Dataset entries
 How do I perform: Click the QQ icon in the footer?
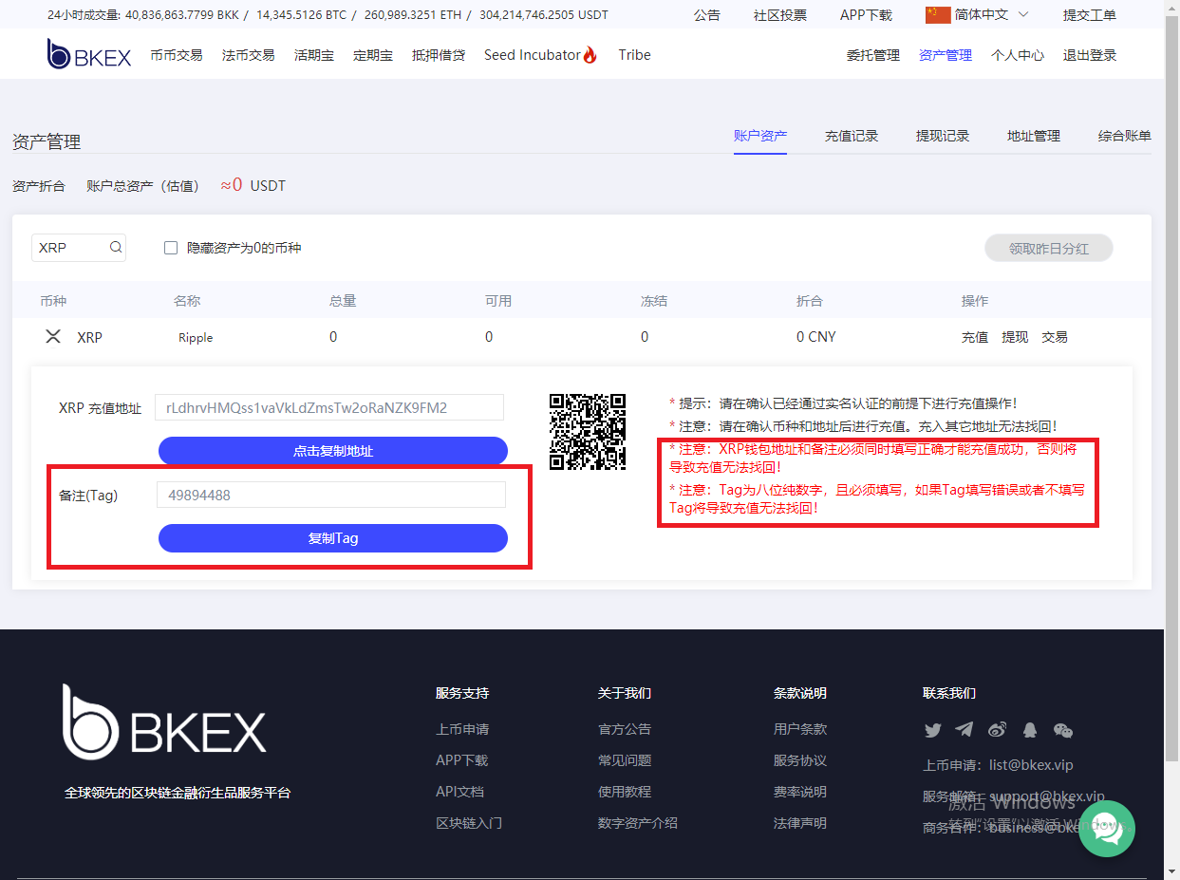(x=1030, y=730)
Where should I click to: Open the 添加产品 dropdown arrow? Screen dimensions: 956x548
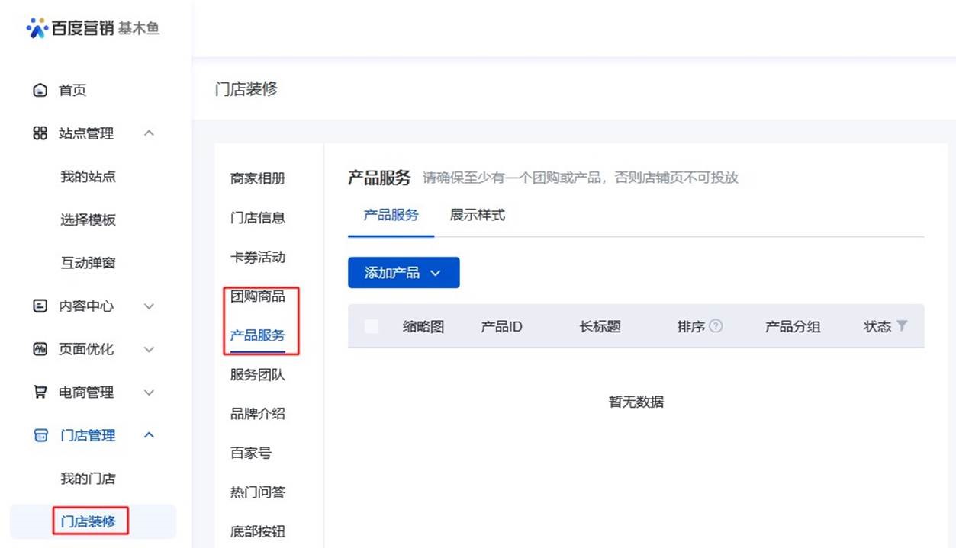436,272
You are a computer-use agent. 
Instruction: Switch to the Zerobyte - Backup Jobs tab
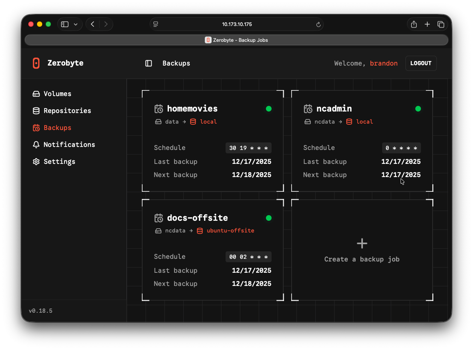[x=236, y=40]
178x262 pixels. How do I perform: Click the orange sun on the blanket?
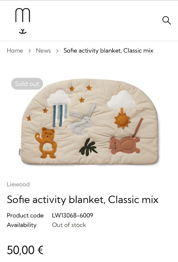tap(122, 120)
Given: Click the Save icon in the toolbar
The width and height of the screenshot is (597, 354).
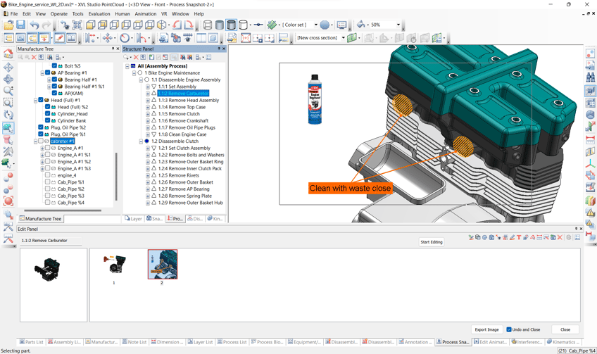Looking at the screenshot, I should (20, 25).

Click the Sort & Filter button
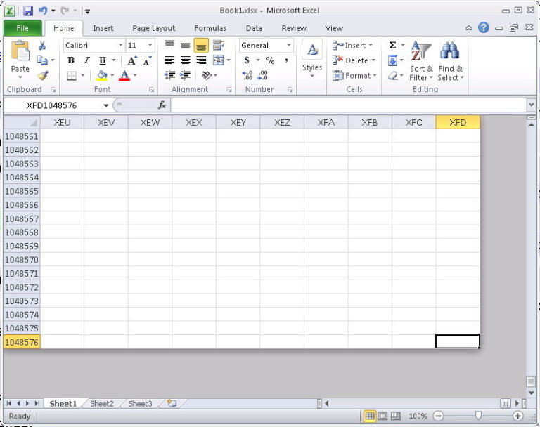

==

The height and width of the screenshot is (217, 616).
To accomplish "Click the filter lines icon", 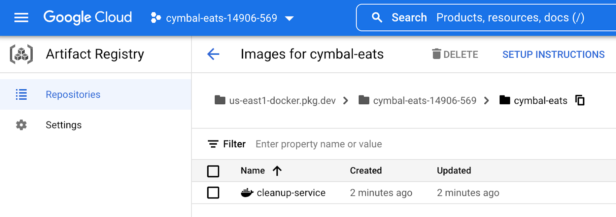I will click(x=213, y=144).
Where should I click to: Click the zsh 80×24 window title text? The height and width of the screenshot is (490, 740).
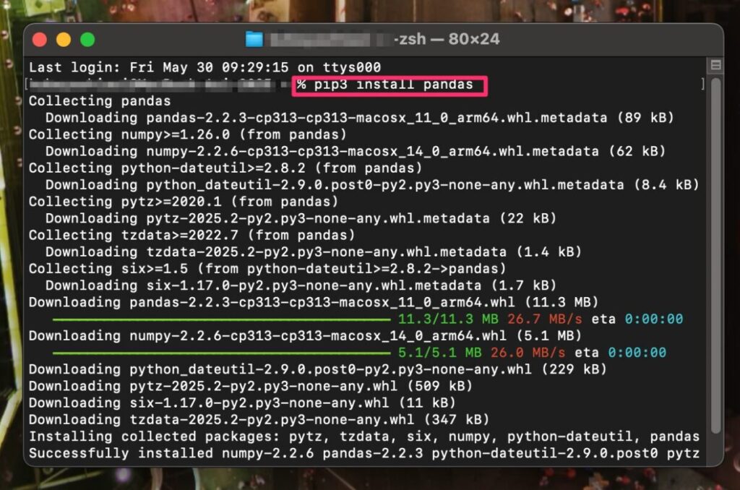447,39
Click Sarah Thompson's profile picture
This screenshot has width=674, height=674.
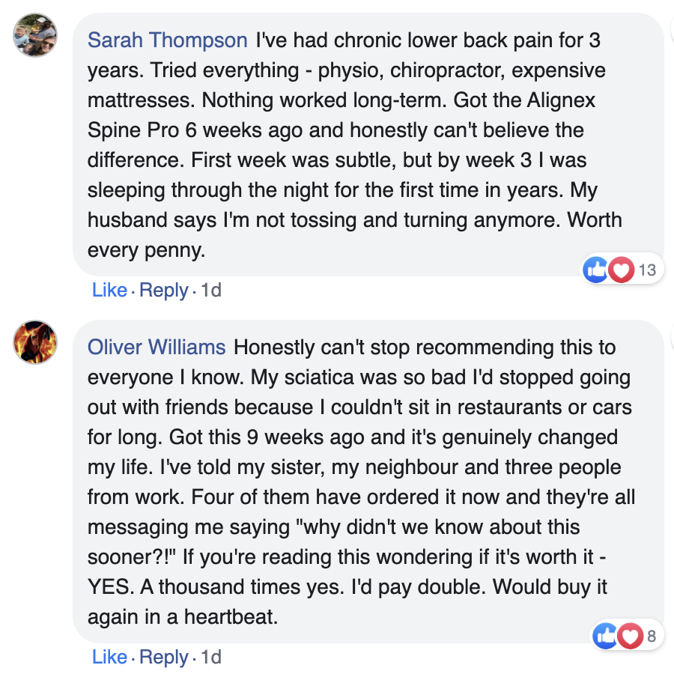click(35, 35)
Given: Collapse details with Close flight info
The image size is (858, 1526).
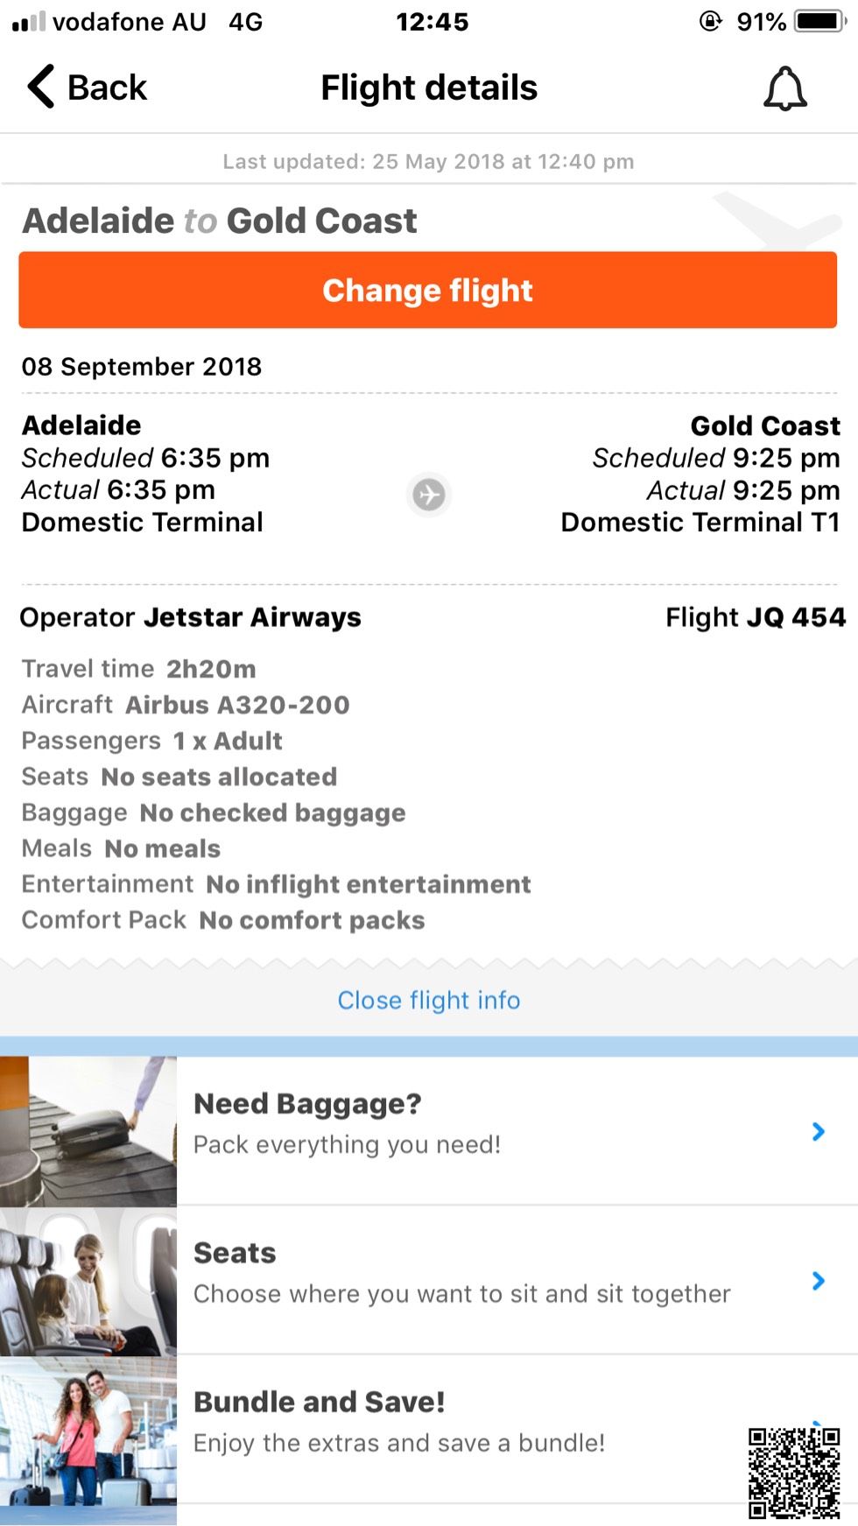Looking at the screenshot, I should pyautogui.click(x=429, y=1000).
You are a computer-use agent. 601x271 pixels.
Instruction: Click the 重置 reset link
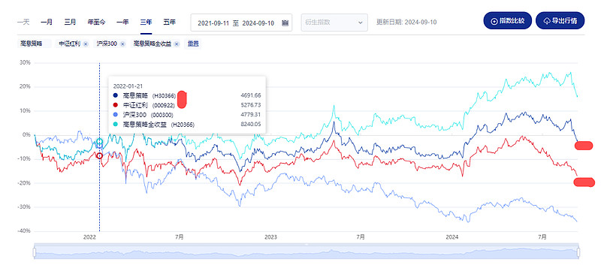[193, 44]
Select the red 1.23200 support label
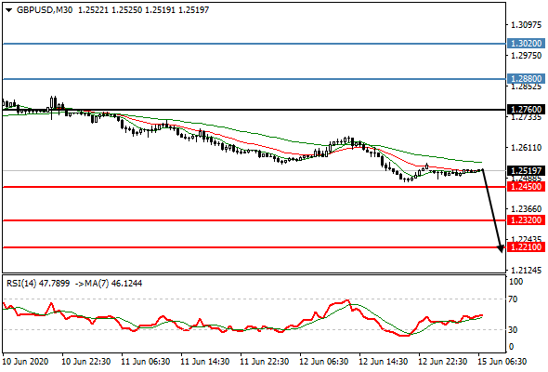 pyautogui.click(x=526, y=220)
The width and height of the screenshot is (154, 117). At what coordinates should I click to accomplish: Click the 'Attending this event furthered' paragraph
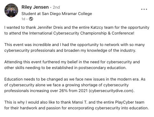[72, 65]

* * *

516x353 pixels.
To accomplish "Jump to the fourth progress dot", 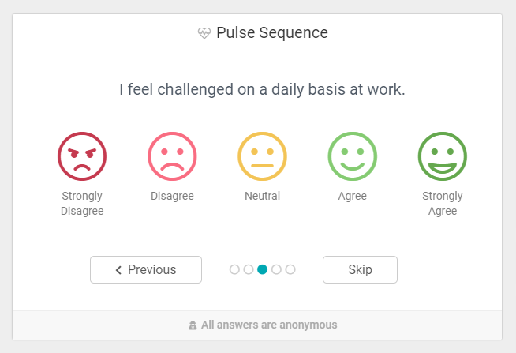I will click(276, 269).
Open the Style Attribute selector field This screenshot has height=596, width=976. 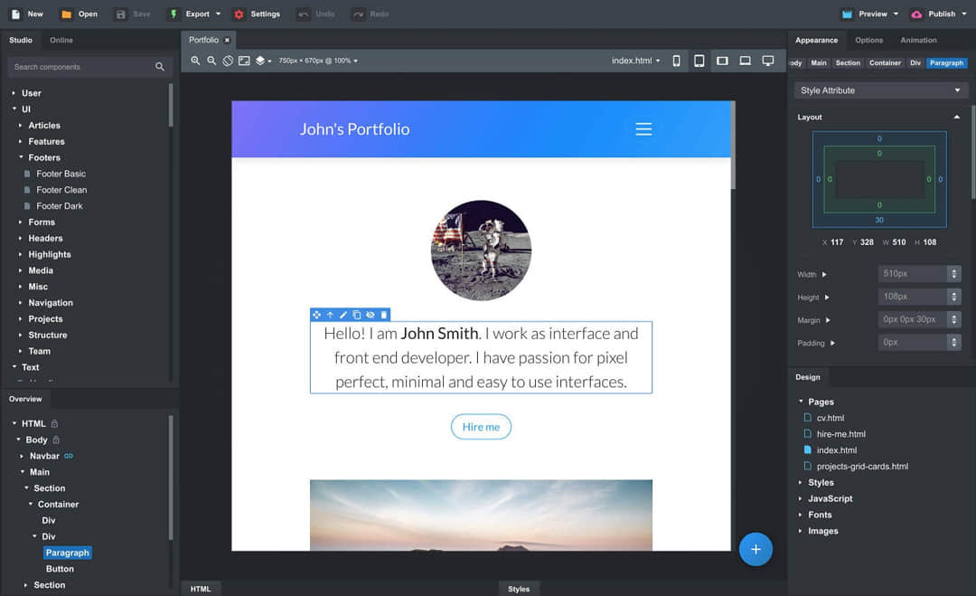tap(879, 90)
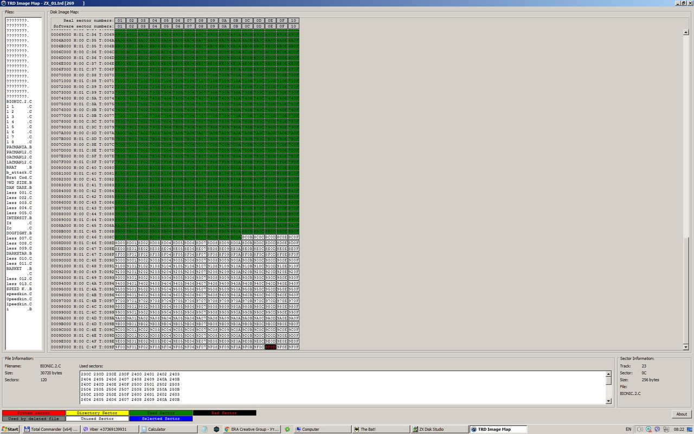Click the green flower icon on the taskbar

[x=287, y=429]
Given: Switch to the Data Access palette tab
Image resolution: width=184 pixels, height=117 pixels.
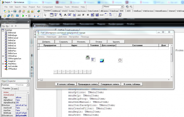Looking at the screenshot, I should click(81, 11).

WHAT IS BEING ASKED
Which lines in the records above include the word "computer"? Copy them out.

SOLVED EXERCISE
You are a computer-use agent. 
You are a computer-use agent. 601x271 pixels.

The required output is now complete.